16:30 TV Advertising and Online Sales: The Role of Inter-Temporal Substitution
Anja Lambrecht, London Business School
Digital technologies lead consumers to instantaneously engage with companies online following TV advertising. As a result, companies increasingly aim to coordinate TV advertising with consumer online behavior. This has led companies and researchers to examine the effect of TV ads on online browsing and sales. As firms tend to show ads when consumers are most likely to respond, prior research has typically focused on a tight time window around TV ad exposure in order to identify a casual effect on online behavior. The downside of such an approach, however, is that it abstracts away from potential shifts in browsing or sales over time.

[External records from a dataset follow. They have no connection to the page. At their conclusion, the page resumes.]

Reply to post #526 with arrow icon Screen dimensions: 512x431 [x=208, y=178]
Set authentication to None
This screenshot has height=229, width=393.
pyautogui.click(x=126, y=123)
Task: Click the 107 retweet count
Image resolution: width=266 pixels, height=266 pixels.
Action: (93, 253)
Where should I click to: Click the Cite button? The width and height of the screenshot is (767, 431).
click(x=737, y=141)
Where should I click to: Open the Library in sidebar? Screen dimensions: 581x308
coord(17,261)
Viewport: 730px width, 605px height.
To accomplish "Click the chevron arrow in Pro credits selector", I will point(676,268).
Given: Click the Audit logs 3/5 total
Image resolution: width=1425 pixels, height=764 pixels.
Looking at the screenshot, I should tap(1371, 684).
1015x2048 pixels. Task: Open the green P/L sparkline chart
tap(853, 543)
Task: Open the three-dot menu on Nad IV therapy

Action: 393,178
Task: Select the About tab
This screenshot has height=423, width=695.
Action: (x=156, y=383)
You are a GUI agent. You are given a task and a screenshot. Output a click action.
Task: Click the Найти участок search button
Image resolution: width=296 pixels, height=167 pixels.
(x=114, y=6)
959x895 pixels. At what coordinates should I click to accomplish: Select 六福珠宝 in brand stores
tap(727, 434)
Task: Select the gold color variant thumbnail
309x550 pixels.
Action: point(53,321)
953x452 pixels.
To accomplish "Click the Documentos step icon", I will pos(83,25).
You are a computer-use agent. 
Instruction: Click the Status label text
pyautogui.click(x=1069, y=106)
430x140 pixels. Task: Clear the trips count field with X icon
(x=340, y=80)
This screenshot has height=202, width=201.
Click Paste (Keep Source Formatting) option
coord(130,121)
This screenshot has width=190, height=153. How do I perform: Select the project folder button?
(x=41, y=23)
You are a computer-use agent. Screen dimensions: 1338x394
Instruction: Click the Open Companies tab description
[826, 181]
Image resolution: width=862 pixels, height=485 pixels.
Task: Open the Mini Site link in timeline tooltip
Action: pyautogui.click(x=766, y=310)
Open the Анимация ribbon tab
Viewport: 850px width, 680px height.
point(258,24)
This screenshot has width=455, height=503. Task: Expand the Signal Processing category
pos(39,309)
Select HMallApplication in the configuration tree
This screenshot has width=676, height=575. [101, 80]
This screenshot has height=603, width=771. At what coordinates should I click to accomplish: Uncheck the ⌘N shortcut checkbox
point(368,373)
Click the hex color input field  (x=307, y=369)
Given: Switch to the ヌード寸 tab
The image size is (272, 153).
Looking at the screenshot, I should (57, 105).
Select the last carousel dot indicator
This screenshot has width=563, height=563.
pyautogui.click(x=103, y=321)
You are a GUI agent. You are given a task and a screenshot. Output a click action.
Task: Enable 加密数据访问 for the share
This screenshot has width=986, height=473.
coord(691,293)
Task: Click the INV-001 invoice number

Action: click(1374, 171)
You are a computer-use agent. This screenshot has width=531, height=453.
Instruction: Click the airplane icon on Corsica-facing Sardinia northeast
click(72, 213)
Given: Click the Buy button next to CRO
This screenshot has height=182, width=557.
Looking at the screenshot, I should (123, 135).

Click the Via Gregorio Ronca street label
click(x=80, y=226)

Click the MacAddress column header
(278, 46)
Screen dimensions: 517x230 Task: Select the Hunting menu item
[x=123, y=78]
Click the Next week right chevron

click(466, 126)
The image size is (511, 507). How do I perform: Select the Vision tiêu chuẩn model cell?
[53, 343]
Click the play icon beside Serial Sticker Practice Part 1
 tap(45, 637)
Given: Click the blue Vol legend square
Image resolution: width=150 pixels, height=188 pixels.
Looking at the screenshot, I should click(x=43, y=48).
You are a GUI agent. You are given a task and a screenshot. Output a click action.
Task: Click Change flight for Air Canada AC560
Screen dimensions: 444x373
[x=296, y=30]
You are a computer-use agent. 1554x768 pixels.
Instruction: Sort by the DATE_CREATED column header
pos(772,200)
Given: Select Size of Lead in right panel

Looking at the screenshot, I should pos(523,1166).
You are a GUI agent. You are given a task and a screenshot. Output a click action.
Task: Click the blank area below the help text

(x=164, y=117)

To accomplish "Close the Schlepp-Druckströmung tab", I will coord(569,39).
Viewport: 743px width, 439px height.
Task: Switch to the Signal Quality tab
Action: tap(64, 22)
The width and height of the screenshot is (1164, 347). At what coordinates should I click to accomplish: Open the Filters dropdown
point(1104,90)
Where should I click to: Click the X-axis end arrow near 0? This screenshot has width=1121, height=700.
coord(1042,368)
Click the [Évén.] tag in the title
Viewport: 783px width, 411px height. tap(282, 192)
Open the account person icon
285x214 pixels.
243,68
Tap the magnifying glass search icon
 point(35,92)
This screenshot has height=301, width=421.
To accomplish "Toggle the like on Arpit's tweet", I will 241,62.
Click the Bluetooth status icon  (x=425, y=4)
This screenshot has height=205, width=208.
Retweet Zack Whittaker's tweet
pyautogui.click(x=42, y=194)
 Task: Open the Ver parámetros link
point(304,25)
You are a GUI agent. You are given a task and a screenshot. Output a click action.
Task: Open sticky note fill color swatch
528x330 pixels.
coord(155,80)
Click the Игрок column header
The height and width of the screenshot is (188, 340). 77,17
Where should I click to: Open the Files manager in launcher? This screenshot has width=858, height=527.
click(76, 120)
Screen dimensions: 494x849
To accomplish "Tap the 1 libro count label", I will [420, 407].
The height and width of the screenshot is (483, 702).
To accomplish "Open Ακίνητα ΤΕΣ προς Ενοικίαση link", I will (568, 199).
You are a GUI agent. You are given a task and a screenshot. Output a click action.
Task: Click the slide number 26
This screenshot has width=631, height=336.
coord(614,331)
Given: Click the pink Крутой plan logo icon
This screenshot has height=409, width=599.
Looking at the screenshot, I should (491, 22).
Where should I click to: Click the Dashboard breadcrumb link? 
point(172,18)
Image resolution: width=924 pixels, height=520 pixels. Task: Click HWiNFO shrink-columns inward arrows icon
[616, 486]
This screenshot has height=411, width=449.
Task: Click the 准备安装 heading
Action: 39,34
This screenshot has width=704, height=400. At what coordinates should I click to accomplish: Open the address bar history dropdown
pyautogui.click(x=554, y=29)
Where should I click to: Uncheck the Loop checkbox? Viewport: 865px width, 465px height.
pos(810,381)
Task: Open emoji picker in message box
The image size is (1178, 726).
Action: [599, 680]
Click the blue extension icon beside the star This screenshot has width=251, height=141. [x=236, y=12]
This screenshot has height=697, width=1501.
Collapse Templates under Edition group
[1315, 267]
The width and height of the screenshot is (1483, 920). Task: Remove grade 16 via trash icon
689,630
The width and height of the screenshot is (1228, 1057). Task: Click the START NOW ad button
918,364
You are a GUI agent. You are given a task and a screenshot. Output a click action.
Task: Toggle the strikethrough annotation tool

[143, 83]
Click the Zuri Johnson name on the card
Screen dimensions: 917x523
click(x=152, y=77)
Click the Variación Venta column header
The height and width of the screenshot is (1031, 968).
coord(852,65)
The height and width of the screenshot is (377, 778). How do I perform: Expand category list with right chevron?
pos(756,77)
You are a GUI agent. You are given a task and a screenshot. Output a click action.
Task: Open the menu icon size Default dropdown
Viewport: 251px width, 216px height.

In this paper, we use data from a field test by an online travel agent. In the test, the company ran TV advertising in one region of the country while shutting off TV advertising for the remainder of the country. This allows the untreated region to serve as a control group when analyzing online browsing and sales in the treated region. We find that TV advertising indeed leads to an instantaneous increase in online browsing and sales. However, we document that this instantaneous increase in online browsing sessions and sales comes at the cost of inter-temporal substitution leading to lower browsing and lower sales at times when no ad is aired. We document though a positive side to TV advertising which mitigates somewhat the negative effects of inter-temporal substitution. TV advertising does appear to manage to attract consumers without having to resort to price promotions – potentially leading to higher prices being paid on average by consumers.